Le gouvernement espagnol a justifié le surcoût et le retard dans la réhabilitation du Salon des Royaumes du Musée du Prado. Selon des sources officielles, l'apparition de problèmes structurels cachés, l'hétérogénéité constructive du bâtiment et la découverte de vestiges archéologiques non documentés ont fait exploser le budget et allongé les délais. Un chantier qui promettait la modernité se heurte à la dure réalité du sous-sol.
Scanner 3D et géoradar : la technologie révèle ce que l'histoire cachait 🛠️
Les équipes techniques ont utilisé des scanners laser 3D et des géoradars pour cartographier le bâtiment. Les données obtenues révèlent une structure composée d'ajouts de différentes époques, avec des murs porteurs qui n'apparaissent pas sur les plans originaux et des fondations à faible capacité portante. L'analyse de fatigue des matériaux indique que certains planchers nécessitent des renforts en fibre de carbone. Le coût de ces études n'était pas prévu.

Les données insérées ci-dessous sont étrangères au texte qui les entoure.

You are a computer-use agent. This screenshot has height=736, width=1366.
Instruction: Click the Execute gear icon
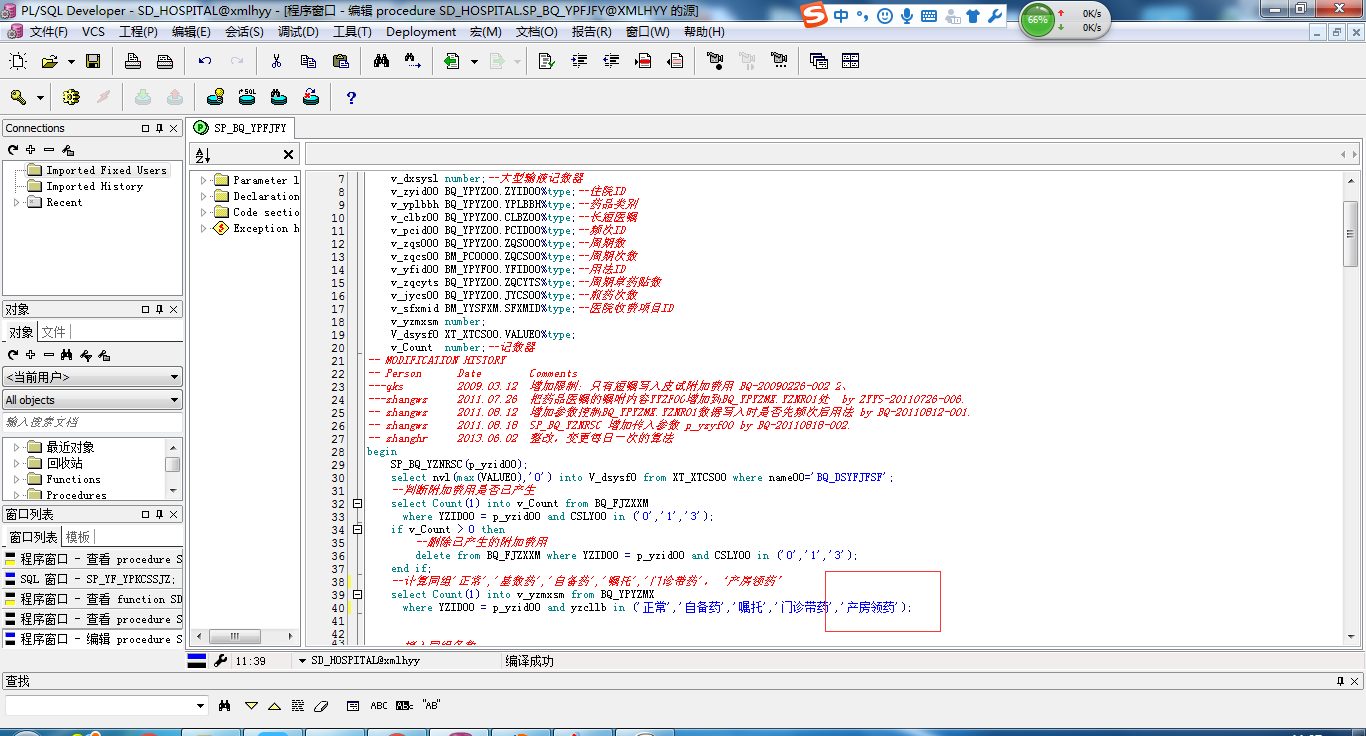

Vestiges archéologiques : le Prado découvre que son bâtiment est un site de fouilles 🏺
Comme dans tout chantier qui se respecte, des vestiges archéologiques non documentés sont apparus. L'équipe a trouvé les fondations d'une ancienne caserne et des canalisations en plomb du XVIIe siècle. Le plus curieux : personne ne savait qu'ils étaient là, pas même le grand-père de l'architecte. Maintenant, au lieu d'accrocher des tableaux, les ouvriers creusent comme s'ils cherchaient un trésor. Le surcoût inclut des pioches, des pelles et une patience infinie.